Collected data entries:

-------------------------

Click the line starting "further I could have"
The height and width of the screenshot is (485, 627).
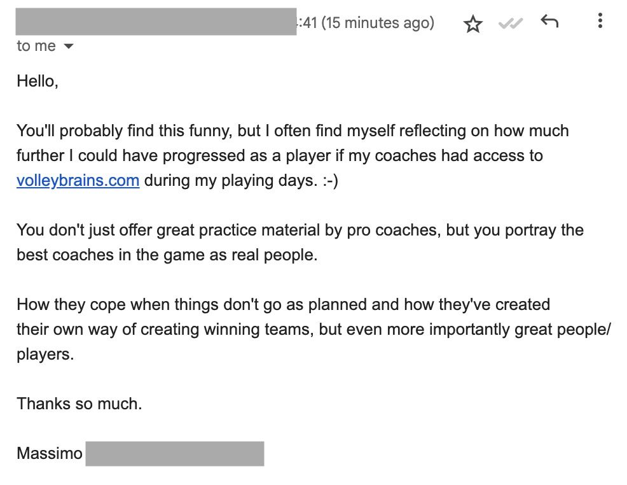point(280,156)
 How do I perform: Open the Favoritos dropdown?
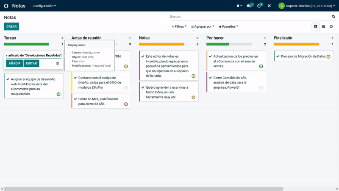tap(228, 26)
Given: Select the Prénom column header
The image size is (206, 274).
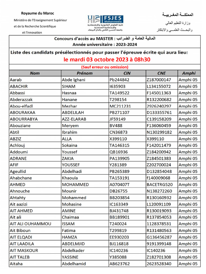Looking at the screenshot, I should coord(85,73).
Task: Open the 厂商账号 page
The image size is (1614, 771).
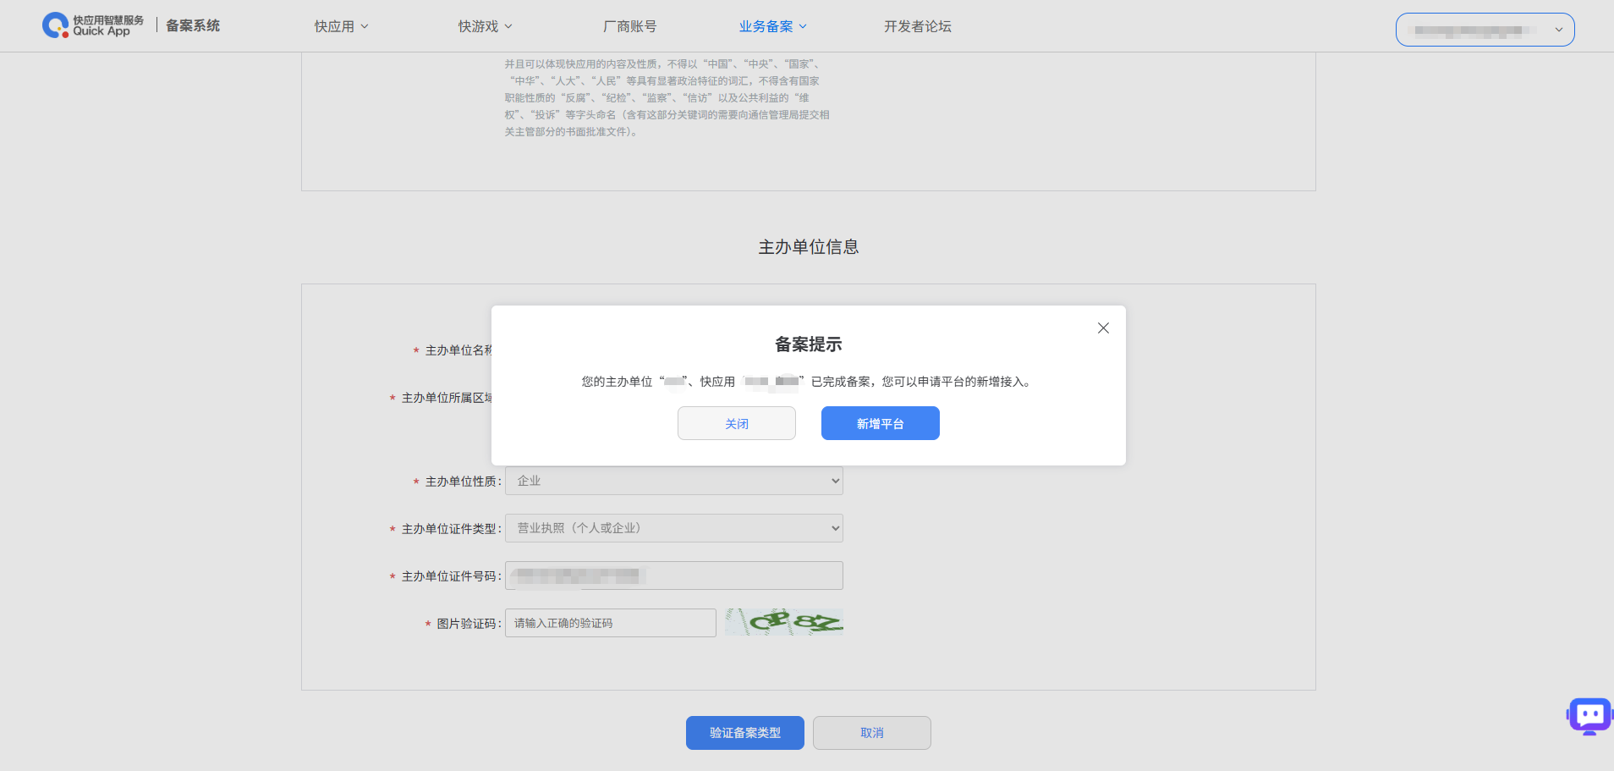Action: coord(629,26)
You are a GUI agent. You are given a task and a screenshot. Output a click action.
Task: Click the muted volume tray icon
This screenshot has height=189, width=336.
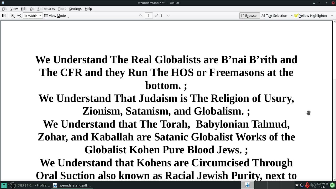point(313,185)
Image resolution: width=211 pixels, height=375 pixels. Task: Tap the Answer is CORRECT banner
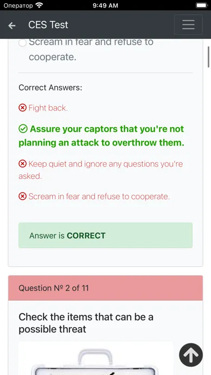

-------------------------

Please copy, exactly as written, the lines from the one that contains "The image size is (206, 274)." through the end of the records, both ends included. Do not include the pictures.

The image size is (206, 274).
Looking at the screenshot, I should coord(85,73).
Task: Open the 厂商账号 page
The image size is (1614, 771).
Action: coord(629,26)
You are a GUI agent. You are given a task and a screenshot. Output a click action.
Task: Click the muted volume tray icon
This screenshot has height=189, width=336.
point(313,185)
Image resolution: width=211 pixels, height=375 pixels. Task: Tap the Answer is CORRECT banner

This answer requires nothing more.